I was in the middle of taking a bath in my backyard when suddenly I heard Auntie: “Fatoumata! Attaya?”
I looked up to see her already halfway down the long path from my back door to my “bathroom” with a glass of attaya in her hand. (Apparently, I forgot to lock my front door and she let herself in as usual.) She seemed completely unfazed by the fact that I was, I don’t know, taking a bath! She walked right up to me and gave me the glass of hot tea.
“Auntie! I’m taking a bath!” I said in Jola.
“Are you going to drink it or not?” she replied as she rolled her eyes.
I drank the tea, gave her back the glass and she walked out as if there was nothing strange about our interaction.

One day when my sisters and I were hanging out in my house, Auntie suddenly stood up and said: “Whatever, I’m going” in perfect English and then walked out while flipping back her hair. These were her first English words and we have no idea how she learned them.

Any time Auntie comes in my house she immediately picks up my broom and starts sweeping.
“Auntie, I literally just swept … three times,” I tell her.
“Ha!” she always laughs while continuing to sweep. “Look! Look, at this,” she shouts while pointing to dirt she manages to sweep anyway.
“I know! I really did just sweep, but it is always dusty here,” I reply.
Auntie will then roll her eyes and go to shake the dust pan outside.

Auntie absolutely loves dancing and will even beat box her own song if there’s no music. Her signature dance move: seductively licking her lips while shaking her butt all the way to the floor. Shall I remind you … she’s five.

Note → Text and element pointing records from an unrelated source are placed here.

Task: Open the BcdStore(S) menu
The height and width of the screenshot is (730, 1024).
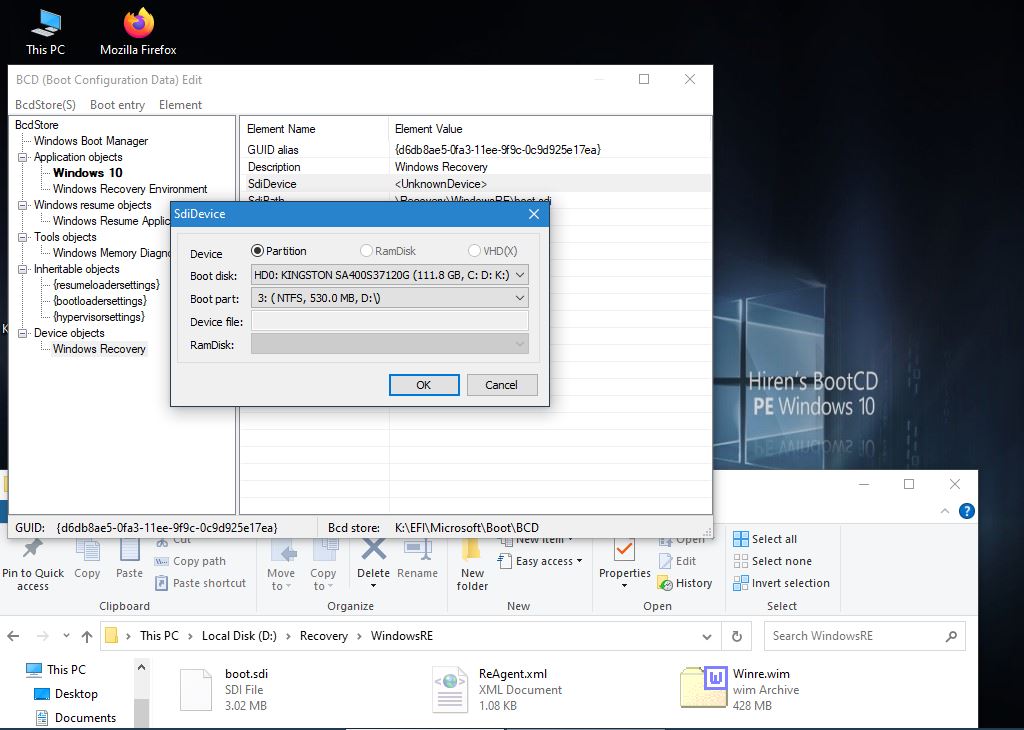Action: (x=45, y=105)
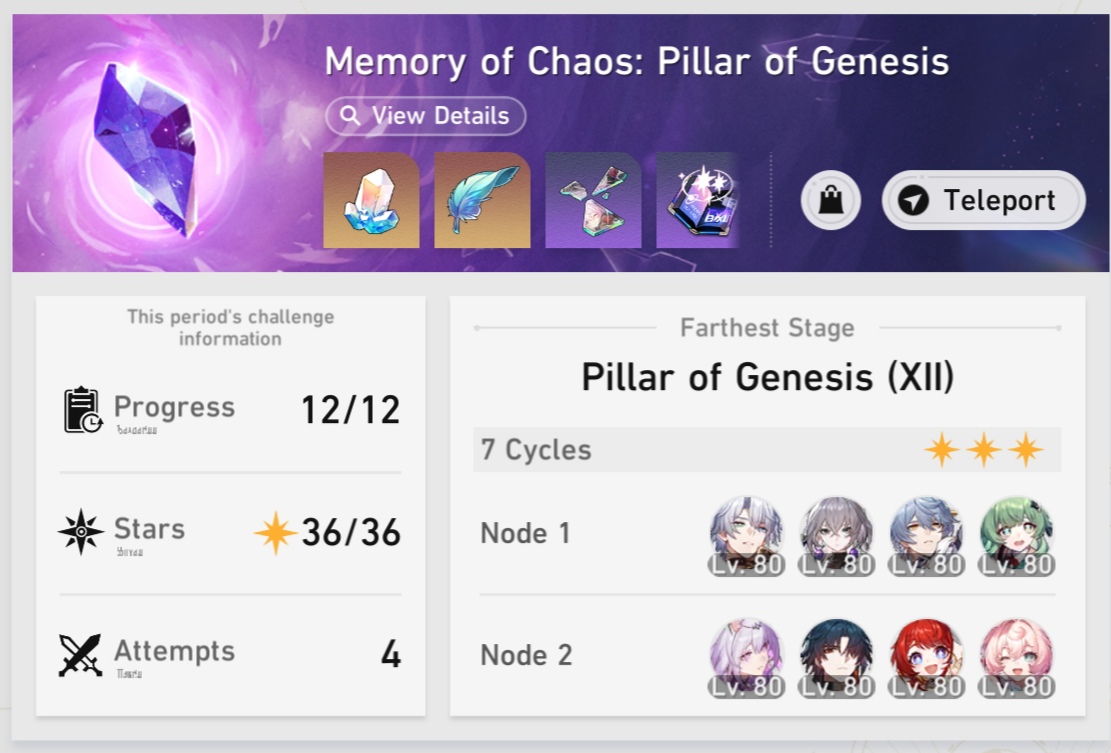Select the blue feather reward icon
The image size is (1111, 753).
(483, 200)
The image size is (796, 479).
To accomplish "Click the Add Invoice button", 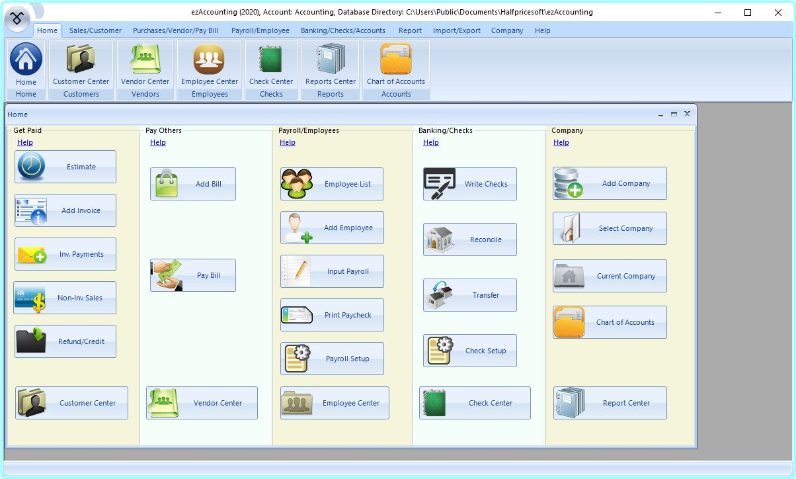I will [x=65, y=211].
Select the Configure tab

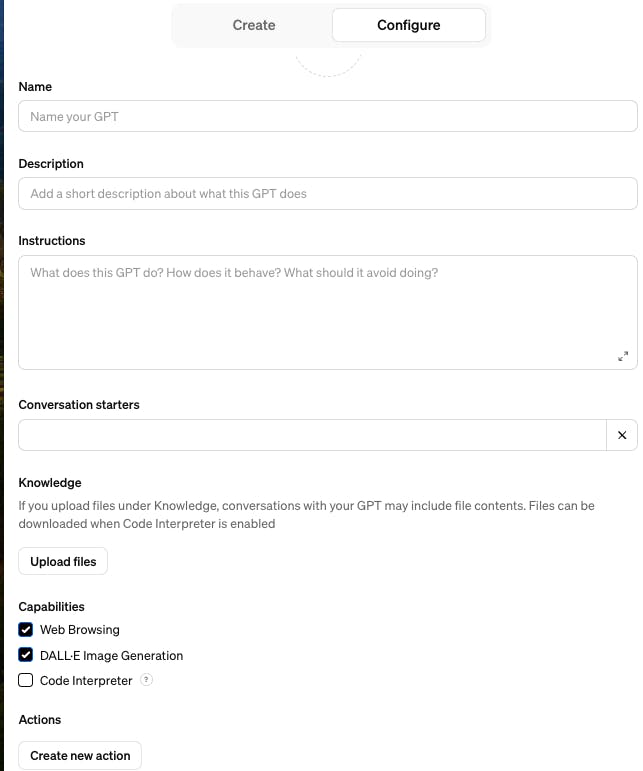tap(408, 25)
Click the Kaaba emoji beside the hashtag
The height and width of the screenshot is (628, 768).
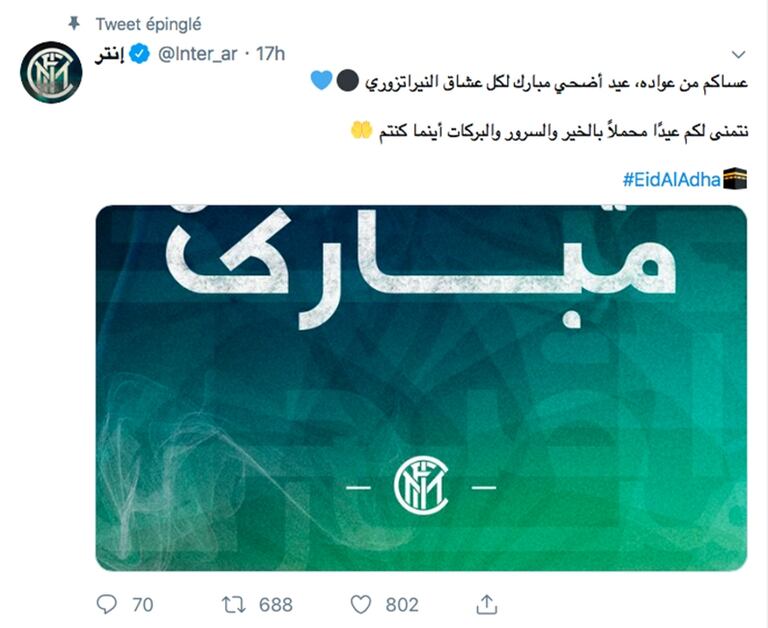click(735, 179)
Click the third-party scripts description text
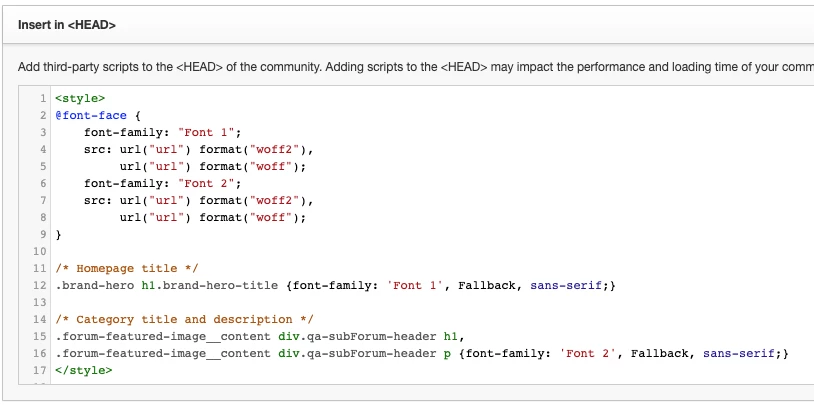The height and width of the screenshot is (405, 814). [415, 67]
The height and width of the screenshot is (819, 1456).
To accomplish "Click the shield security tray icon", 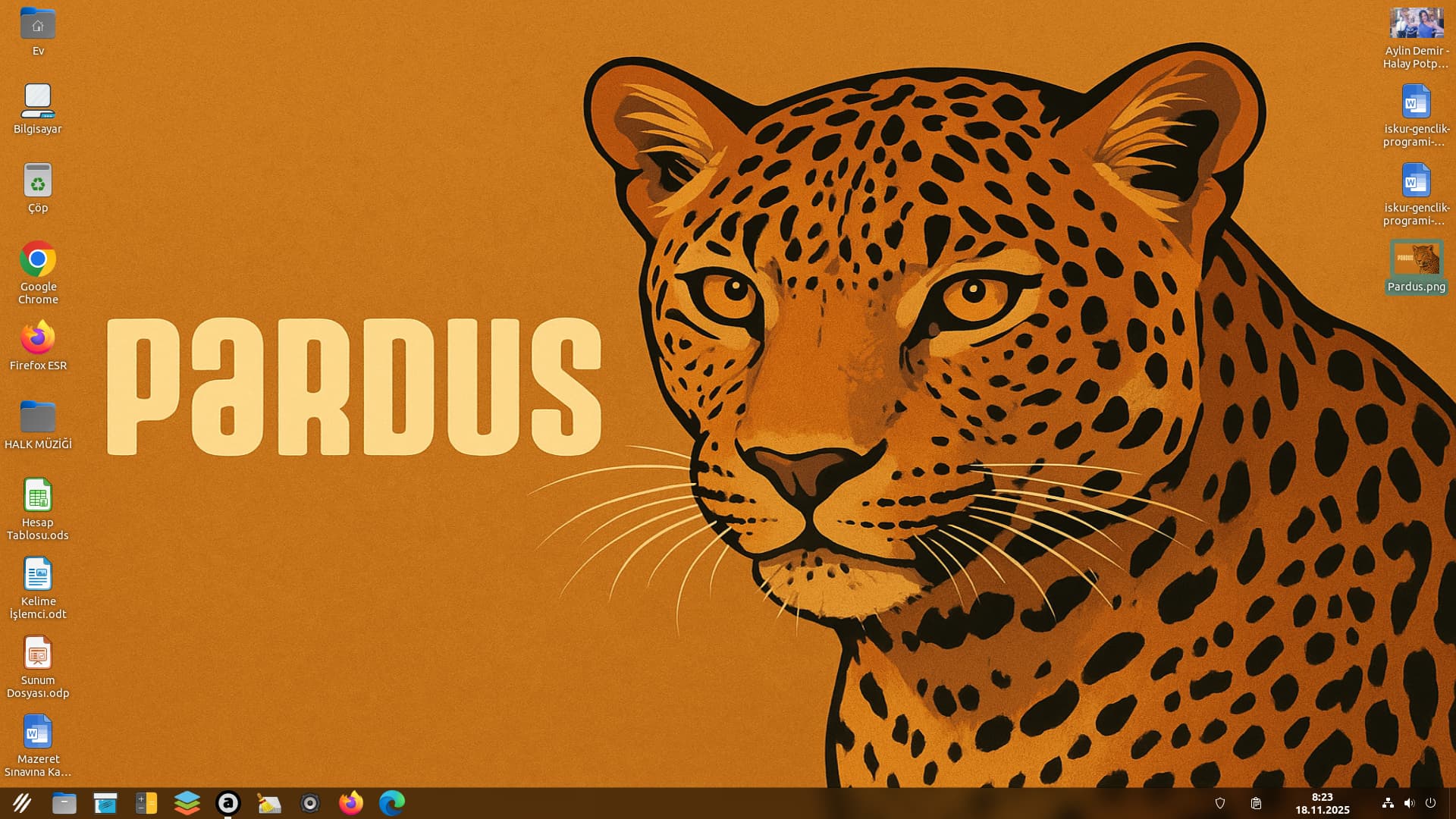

One night as Auntie and I were laying outside practicing some English phrases, I turned to her and asked if she wanted be the Jola teacher since I am the English teacher. She laughed, but then eventually agreed. She started to point to stuff around the compound while telling me the terms in Jola. I repeated after her, to which she always laughed but then she would correct my pronunciation and make me repeat the word again and again. I told her she shouldn’t make fun of her pupils if she wanted to be a good teacher, but repetition was good. After about five minutes of this, she told me I was mixing up the words for “boy” and “girl.” But I was pretty sure that I had been correct and argued with her for a bit about it.
Finally one of the older kids piped up with a smile,”Don’t listen to her. She’s teasing.”
“Auntie, is this true? Are you trying to confuse me?” I asked.
“Uh huhh, deh!” she replied in a fit of giggles.

It is so normal to send kids out on errands, there’s a word for it: to small boy or small girl. The kid is supposed to do as he or she is told, no ifs, ands or buts about it. In fact, it is considered a small honor to be trusted with doing something for an adult and most kids happily run as fast as they can to do the job. Auntie, on the other hand, is the worst small girl ever. Seriously, the absolute worst! Here are two of many incidents:
I sent Auntie to the shop to get bread. After taking her sweet time, she finally came back.
“The bread is finished,” she said, hiding her hands behind her back.
“You’re teasing. Give it to me … and ALL the change,” I replied.
“Uh uh, deh!” she said, shaking her head no and trying to be serious before eventually erupting in laughter. She popped a sucker into her mouth. “Here (handing me the bread). The bread wasn’t really finished, but your change is!”

Another time, Auntie was screaming and crying like she was on the brink of death so I came out of my house to make sure she still had all her limbs intact. I found our teenage sister Hawa sitting next to her with a scowl, not trying to console Auntie in the slightest.
“What is going on?” I asked.
“I took candy away from Auntie,” Hawa replied.
“Okay. Why?”
“Why?” Hawa said with a huff. “Because I gave Auntie money to go buy salt at the shop so I could cook lunch and what did she do? She came back with candy. So I took it from her. And what does she say? She says ‘I bought that candy. Give it back or I will scream.’ I ask her with who’s money did she buy it and she says ‘mine’ like she’s pretending she has her own money or something and now she is crying as if I beat her, which I didn’t … but I should.”
I looked at Auntie, sternly while trying not to laugh, “Is that true, Auntie?”
Auntie looked to Hawa who repeated everything again to Auntie in Jola.
Auntie turned back to me, instantly turned off her water works and shrugged.
“Well, can you tell Hawa to give me my candy back,” Auntie said in Jola. “She did just tell you I am the one who walked all the way to the store to buy it.”

I could honestly go on for days, but I’m sure these stories don’t do Auntie’s attitude the right amount of justice. I seriously get such a kick out of this kid, and am happy she is here to always keep me laughing.